**Challenge**
Please extend the blog post on feral hogs below, beginning right after its final sentence.

**Source extract**
****

Sunday, January 2, 2011

Feral Hogs

Feral Hogs- Wikimedia
Like many other invasive species, feral hogs are likely to be with us for the foreseeable future, so we better get to know them better.  The Smithsonian Magazine article this month provides a good introduction.

Our Christian County neighbor had a visit from feral hogs this year.  After seeing large numbers on his game camera, he contacted the Missouri Department of Conservation.  Jeff Harris quickly responded and they began baiting the area with corn.  After a week of 150 pounds of corn daily, the hogs didn't seem to mind the gradual construction of a cattle panel fence around the corn pile.
Feral Hog Trap
Several days after the final panel and trap gate was installed, they were ready.  When the trap was tripped, there were 25 hogs which were captured, killed, and sent off for processing.  With that many wild hogs, there is no way to safely load them up alive.

****

**Given information**
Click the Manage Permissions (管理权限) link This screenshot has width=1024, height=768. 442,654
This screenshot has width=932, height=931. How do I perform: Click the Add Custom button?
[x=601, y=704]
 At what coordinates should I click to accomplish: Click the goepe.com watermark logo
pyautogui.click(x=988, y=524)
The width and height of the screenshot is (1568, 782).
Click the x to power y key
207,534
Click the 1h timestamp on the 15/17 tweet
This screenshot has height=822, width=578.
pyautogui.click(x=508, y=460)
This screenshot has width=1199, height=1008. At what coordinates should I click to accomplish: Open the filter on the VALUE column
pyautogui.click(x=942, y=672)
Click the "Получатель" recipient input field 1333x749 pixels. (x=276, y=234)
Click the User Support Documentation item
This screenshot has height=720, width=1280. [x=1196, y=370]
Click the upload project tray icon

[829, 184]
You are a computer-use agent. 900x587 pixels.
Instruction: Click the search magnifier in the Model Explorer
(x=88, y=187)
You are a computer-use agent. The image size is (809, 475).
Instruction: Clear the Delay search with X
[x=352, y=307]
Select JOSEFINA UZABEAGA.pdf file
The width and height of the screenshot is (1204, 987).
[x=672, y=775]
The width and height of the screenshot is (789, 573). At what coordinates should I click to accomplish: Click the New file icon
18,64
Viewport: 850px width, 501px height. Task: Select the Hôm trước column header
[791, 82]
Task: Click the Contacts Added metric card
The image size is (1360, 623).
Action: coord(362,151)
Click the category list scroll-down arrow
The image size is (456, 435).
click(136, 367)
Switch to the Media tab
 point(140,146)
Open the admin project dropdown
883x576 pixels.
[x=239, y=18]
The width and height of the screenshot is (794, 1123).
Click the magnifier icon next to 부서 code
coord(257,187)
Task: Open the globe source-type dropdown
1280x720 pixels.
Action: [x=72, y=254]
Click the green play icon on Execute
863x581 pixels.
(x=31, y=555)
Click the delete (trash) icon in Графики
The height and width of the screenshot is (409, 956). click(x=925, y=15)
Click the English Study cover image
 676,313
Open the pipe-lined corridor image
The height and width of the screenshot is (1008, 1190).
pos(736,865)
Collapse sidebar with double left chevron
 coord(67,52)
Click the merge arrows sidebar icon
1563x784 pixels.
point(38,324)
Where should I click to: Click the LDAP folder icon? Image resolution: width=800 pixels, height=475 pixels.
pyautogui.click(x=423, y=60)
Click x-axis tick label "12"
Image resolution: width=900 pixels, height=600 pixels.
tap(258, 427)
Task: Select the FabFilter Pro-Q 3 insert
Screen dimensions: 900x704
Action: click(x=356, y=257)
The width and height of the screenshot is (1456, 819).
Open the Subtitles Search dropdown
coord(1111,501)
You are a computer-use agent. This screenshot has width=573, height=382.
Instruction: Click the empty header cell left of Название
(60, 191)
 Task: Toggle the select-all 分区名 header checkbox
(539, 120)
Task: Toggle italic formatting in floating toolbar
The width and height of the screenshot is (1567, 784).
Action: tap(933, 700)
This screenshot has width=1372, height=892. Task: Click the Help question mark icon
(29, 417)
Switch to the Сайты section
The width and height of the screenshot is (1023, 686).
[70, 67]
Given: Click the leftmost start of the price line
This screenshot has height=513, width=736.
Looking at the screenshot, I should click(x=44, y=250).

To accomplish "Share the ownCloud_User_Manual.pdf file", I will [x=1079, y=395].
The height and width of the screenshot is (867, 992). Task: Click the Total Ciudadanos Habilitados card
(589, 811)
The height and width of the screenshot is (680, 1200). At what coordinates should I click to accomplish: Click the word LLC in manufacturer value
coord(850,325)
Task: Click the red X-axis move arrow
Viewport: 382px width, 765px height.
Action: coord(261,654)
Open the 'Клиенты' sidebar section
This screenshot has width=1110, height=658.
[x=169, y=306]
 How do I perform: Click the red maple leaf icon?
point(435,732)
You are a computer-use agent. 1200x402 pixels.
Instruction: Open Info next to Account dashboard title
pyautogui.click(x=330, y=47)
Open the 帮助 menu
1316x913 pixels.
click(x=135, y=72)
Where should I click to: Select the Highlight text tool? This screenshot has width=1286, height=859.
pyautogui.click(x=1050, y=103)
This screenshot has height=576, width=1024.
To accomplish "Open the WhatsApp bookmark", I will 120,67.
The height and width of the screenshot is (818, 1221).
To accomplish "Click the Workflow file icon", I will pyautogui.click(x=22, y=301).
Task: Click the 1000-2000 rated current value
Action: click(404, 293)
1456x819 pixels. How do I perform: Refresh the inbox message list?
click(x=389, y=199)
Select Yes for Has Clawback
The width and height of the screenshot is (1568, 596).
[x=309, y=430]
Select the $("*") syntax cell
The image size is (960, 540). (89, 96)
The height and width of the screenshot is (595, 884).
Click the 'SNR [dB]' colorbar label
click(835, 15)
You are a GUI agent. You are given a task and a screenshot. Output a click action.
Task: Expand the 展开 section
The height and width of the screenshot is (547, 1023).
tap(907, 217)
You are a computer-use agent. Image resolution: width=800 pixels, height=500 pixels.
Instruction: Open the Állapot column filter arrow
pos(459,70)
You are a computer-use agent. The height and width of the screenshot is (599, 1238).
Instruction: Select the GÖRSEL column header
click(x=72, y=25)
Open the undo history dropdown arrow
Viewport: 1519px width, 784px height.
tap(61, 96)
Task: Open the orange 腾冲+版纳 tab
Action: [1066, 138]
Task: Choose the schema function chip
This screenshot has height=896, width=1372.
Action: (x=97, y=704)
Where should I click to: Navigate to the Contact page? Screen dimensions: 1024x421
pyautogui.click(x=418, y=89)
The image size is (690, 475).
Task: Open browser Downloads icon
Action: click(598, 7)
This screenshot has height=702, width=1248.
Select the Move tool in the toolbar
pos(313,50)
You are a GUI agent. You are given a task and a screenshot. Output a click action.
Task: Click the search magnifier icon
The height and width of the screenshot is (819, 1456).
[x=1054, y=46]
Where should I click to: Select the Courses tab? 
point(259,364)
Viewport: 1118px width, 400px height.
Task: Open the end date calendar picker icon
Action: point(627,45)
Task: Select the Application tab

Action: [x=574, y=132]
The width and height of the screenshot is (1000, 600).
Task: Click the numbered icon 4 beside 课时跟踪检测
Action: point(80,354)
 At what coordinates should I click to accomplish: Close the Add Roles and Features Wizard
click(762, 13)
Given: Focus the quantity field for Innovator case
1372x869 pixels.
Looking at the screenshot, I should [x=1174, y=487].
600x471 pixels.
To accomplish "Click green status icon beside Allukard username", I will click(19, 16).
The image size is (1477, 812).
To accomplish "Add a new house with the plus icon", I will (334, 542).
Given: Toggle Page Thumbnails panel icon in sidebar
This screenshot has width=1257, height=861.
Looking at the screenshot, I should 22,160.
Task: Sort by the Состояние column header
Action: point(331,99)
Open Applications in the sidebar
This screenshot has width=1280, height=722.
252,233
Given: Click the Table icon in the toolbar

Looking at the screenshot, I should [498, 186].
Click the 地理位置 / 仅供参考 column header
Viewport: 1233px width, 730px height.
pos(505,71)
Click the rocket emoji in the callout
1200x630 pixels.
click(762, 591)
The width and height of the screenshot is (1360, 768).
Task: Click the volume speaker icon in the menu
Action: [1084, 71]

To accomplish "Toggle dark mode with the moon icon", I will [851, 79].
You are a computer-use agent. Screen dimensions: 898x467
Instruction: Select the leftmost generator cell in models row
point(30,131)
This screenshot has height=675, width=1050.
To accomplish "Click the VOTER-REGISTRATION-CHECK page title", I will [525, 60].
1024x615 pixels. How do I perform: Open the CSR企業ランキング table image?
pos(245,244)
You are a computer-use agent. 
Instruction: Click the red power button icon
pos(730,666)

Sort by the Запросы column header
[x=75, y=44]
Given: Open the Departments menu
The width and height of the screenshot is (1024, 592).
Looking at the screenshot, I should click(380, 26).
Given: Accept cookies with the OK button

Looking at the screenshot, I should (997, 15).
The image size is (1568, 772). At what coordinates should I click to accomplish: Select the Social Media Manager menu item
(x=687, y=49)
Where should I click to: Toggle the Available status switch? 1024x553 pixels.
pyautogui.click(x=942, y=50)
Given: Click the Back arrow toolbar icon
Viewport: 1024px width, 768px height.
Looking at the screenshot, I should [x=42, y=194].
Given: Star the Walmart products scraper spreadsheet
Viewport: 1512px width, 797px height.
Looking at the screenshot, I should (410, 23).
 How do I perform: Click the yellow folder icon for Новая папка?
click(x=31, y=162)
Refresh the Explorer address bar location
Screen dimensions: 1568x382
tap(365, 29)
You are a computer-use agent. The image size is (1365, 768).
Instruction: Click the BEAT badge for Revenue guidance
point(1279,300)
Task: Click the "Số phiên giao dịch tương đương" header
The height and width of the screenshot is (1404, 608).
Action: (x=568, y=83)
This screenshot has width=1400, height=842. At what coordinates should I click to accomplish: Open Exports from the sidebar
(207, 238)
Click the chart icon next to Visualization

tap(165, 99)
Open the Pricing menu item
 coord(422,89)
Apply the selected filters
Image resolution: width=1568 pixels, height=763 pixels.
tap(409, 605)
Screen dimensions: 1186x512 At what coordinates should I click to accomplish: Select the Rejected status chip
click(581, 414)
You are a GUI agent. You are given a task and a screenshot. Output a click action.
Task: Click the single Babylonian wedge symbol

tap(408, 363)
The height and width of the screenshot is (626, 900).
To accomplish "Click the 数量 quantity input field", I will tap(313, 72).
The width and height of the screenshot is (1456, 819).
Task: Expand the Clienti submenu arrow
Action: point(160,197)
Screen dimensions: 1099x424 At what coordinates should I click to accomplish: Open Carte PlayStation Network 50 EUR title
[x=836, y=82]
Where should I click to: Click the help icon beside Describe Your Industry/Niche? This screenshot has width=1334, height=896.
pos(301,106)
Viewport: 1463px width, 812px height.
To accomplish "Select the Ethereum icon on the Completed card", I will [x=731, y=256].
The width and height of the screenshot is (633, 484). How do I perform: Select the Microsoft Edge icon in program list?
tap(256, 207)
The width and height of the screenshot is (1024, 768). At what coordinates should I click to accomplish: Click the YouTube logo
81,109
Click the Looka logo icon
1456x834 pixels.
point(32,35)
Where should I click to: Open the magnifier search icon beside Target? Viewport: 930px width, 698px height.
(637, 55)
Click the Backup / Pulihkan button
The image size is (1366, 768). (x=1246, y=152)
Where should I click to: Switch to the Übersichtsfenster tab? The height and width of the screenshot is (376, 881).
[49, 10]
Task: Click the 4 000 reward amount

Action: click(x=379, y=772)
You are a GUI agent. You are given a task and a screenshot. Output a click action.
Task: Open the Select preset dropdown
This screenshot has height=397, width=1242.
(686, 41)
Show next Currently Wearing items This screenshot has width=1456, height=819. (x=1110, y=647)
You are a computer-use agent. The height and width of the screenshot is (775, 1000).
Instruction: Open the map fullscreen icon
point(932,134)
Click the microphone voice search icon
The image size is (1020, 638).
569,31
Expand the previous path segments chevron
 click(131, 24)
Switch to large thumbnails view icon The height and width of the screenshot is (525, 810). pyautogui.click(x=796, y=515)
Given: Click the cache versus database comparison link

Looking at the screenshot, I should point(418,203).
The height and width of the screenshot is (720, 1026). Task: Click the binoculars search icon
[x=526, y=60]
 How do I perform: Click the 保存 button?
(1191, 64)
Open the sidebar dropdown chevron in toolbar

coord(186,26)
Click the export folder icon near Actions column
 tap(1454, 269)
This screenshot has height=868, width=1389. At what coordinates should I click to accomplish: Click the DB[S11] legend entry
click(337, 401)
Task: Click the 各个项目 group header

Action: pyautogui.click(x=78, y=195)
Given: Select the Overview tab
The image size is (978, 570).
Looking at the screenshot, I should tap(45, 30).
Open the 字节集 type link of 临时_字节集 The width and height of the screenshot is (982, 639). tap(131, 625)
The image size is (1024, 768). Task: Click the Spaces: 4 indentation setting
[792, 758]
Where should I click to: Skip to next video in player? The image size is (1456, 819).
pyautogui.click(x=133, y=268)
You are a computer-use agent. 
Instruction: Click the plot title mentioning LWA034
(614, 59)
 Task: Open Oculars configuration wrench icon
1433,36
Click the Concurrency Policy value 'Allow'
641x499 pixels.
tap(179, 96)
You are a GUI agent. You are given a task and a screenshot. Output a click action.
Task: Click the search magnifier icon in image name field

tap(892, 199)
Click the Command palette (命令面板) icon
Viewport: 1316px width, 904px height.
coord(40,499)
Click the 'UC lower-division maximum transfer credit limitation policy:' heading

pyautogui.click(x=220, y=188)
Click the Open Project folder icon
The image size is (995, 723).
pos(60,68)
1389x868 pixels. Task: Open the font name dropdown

****

**Exercise response**
One question I have been repeatedly been asked was if these were "native Arkansas Razorbacks".  There were no pigs native to North America.  Pigs were introduced to the Western Hemisphere and Australia by humans.  They came to the Caribbean with Christopher Columbus and later Hernando De Soto brought them to Florida.

We think of hogs raised in pens, but free range hogs were common in the Ozarks into the 1950's.  They would let the hogs range over a large area of forested hills, sometimes contained with "hog fence".  When ready for market, they would start corn feeding the hogs in a fenced area or corral much like was used above, then close the gate one day and back up the truck to load them.  As described in a 1920 book:
"A large part of the wild land still constitutes a free range.  Stock law, which makes the owner responsible for all unconfined stock, has been introduced only in the better parts of the border regions, and usually only after a spirited contest between the farmers interested in crop raising and the poorer farmers of the old regime.  Elsewhere whatever land is not under fence is free to anybody's stock.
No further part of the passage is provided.